El BCRA acumuló compras netas por u$s6.016 millones en lo que va de 2026 y las reservas brutas cerraron en u$s45.791 millones, según informó iProfesional citando datos oficiales.

¿Qué pasó y por qué importa?

Observamos que la autoridad monetaria mantuvo una racha de compras que sumó u$s95 millones el viernes y u$s595 millones en la semana, de acuerdo a iProfesional. Las reservas brutas treparon u$s160 millones en la jornada y sumaron u$s360 millones en la semana, mientras que en las últimas tres semanas crecieron u$s2.079 millones, según la misma fuente. El economista Federico Machado calcula reservas netas próximas a u$s800 millones, un punto de inflexión respecto de febrero cuando estaban en terreno negativo, de acuerdo a su reporte citado por la nota. Estas cifras importan porque condicionan la capacidad del Central para sostener el esquema cambiario y facilitar el acceso a desembolsos externos: el gobierno acordó con el FMI comprar al menos u$s10.000 millones durante 2026 y recomponer como mínimo u$s8.000 millones en reservas netas, según la cobertura del acuerdo.

¿Cómo impacta esto en el mercado argentino?

Vemos que la calma formal persiste: el dólar oficial mayorista cerró en $1.364,50 para la venta (+0,5% ese día), mientras las brechas con los paralelos se ubicaron entre 3% y 7%, según iProfesional. Esa estabilidad redunda en tasas de corto plazo y expectativas, pero no elimina riesgos. Una acumulación de reservas alimentada por flujos genuinos (exportaciones, inversión directa, entradas de capital) alivia la presión sobre el tipo de cambio y puede disminuir la volatilidad de MEP y CCL. En cambio, si las compras se financian vía monetización encubierta o venta de títulos del Tesoro al Central, el efecto será transitorio y potencialmente inflacionario. Por eso el mercado mira dos cosas: el origen de los dólares y la estrategia de esterilización del BCRA. Sin claridad en esos puntos, la confianza que hoy se refleja en brechas contenidas puede evaporarse frente a shocks externos o necesidad fiscal.

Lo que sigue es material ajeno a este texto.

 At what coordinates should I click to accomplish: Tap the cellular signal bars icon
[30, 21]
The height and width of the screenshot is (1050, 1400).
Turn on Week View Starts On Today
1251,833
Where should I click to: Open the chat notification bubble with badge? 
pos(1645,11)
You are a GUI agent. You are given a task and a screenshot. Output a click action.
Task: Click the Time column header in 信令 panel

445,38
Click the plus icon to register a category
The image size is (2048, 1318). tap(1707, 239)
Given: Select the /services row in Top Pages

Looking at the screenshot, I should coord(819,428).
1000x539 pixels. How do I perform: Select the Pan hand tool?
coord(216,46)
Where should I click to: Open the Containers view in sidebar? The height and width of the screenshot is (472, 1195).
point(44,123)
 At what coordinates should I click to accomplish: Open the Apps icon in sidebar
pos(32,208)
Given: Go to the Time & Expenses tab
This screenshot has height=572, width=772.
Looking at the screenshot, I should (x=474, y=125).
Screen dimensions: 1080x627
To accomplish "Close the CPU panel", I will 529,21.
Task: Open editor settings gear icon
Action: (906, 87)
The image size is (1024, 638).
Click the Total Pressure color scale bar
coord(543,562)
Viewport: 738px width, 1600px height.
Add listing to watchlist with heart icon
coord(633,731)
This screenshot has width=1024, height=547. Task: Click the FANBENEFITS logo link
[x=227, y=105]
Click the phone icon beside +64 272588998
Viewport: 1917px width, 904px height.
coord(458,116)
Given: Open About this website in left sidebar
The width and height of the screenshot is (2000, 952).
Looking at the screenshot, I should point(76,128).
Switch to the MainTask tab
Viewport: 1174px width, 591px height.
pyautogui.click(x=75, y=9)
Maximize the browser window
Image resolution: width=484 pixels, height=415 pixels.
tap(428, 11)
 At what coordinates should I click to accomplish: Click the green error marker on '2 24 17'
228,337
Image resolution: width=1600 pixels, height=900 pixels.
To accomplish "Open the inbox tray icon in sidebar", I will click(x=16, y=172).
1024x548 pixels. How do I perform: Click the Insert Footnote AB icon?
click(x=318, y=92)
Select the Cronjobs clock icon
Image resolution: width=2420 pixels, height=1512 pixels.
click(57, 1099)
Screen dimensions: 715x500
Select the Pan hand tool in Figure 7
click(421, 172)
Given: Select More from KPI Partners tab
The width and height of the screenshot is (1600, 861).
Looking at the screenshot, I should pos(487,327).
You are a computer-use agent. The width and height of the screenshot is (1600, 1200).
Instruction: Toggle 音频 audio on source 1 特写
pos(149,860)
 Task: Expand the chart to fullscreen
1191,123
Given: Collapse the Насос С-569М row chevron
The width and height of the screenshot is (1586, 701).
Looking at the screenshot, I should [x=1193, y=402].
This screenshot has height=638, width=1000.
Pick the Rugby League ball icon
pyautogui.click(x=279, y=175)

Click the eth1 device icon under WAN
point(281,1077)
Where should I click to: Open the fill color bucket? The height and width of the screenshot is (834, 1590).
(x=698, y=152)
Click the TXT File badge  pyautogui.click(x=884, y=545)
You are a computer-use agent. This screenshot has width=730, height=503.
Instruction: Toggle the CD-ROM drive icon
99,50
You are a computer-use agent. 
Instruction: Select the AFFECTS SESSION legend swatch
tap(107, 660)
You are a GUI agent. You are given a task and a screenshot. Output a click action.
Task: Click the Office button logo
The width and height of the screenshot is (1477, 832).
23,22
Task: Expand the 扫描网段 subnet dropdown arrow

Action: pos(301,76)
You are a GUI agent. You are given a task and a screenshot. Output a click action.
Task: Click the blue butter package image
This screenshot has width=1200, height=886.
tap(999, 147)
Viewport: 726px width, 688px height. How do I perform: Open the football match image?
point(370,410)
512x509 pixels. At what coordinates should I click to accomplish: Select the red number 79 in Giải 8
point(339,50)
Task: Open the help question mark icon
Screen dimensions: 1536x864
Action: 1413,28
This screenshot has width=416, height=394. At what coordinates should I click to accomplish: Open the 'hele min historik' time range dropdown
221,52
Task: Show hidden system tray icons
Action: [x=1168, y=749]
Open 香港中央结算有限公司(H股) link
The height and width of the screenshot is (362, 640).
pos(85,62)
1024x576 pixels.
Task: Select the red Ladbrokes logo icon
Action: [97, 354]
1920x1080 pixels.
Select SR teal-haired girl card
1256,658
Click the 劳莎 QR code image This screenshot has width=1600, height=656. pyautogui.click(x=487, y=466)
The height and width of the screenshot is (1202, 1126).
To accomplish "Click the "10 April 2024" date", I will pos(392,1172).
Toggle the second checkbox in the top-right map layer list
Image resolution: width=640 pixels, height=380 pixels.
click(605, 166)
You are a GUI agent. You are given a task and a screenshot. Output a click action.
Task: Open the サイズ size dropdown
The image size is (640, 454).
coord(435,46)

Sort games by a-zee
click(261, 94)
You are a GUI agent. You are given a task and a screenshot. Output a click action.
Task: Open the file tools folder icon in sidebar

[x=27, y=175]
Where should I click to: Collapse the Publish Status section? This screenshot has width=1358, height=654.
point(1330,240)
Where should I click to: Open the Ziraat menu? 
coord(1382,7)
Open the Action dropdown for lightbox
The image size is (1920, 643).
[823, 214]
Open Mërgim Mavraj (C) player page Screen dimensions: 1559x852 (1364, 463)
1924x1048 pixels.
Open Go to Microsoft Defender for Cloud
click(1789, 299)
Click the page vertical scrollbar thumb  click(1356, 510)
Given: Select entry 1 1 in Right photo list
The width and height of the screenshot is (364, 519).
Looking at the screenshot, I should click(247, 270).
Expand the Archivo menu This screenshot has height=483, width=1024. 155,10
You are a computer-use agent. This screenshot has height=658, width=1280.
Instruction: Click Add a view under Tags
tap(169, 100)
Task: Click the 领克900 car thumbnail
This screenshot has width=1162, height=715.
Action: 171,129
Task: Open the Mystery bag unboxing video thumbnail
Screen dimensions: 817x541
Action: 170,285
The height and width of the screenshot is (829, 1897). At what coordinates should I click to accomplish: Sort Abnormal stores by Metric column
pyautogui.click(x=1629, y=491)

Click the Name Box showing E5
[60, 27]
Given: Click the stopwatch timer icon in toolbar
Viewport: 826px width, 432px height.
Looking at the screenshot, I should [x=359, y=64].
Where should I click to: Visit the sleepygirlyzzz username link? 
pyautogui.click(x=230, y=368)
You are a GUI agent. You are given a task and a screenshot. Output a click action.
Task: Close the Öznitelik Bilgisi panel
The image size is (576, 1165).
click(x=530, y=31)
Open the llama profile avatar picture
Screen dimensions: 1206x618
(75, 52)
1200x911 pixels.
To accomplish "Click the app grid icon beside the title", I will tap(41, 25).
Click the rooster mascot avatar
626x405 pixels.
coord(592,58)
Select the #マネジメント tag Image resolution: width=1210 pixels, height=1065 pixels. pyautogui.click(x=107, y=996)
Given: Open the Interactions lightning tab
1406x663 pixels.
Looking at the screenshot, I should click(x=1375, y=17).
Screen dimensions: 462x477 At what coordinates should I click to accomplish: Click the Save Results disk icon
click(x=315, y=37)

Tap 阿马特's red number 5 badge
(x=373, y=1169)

¿Es sostenible la estrategia del BCRA?

Apoyamos la acumulación de reservas solo si es transparente y no constituye financiamiento encubierto del Tesoro, postura coherente con nuestras notas previas. Comprar u$s6.016 millones en cuatro meses es una tarea ambiciosa que depende tanto de factores externos (precios internacionales, reversión de salidas de capital) como de decisiones domésticas (disciplina fiscal y condiciones monetarias). La nota indica pagos de deuda por aproximadamente u$s60 millones en la jornada; son recordatorios de que la agenda de pasivos sigue presente. Sostenibilidad implica tres condiciones mínimas: 1) detalle público del origen de cada compra y de las operaciones de esterilización (para verificar que no es emisión disfrazada), 2) anclas fiscales creíbles que reduzcan la necesidad de apoyo del BCRA, y 3) extensión de plazos de la deuda para evitar cuellos de botella en vencimientos. Sin esos elementos, las reservas pueden crecer en el corto plazo pero la vulnerabilidad cambiaria y fiscal permanecerá.

Qué pedimos: transparencia y medidas complementarias

Exigimos transparencia operativa y salvaguardas institucionales. El BCRA debería publicar con frecuencia el desglose de las compras en el MULC por origen (exportaciones, ingreso de capitales, swaps con bancos, etc.), y detallar las operaciones de esterilización y los instrumentos utilizados, conforme a buenas prácticas internacionales. Acompañar la acumulación con anclas fiscales claras —por ejemplo metas trimestrales de resultado primario y cronograma de extensión de vencimientos— reducirá el riesgo de financiamiento del Tesoro a través del Central. Además, cualquier programa de compras acordado con el FMI debe incluir indicadores verificables de sostenibilidad. En ausencia de esas condiciones, la compra de dólares puede ser efectiva para contener la volatilidad en el corto plazo, pero no resolutiva para la estabilidad cambiaria ni para recuperar credibilidad a mediano plazo.

Conclusión breve: celebramos el reingreso de dólares y la mejora en reservas, pero insistimos en que la acumulación sea acompañada por transparencia, anclas fiscales y extensión de plazos para que no termine siendo un parche temporal que vuelva a desgastar el tipo de cambio y las reservas.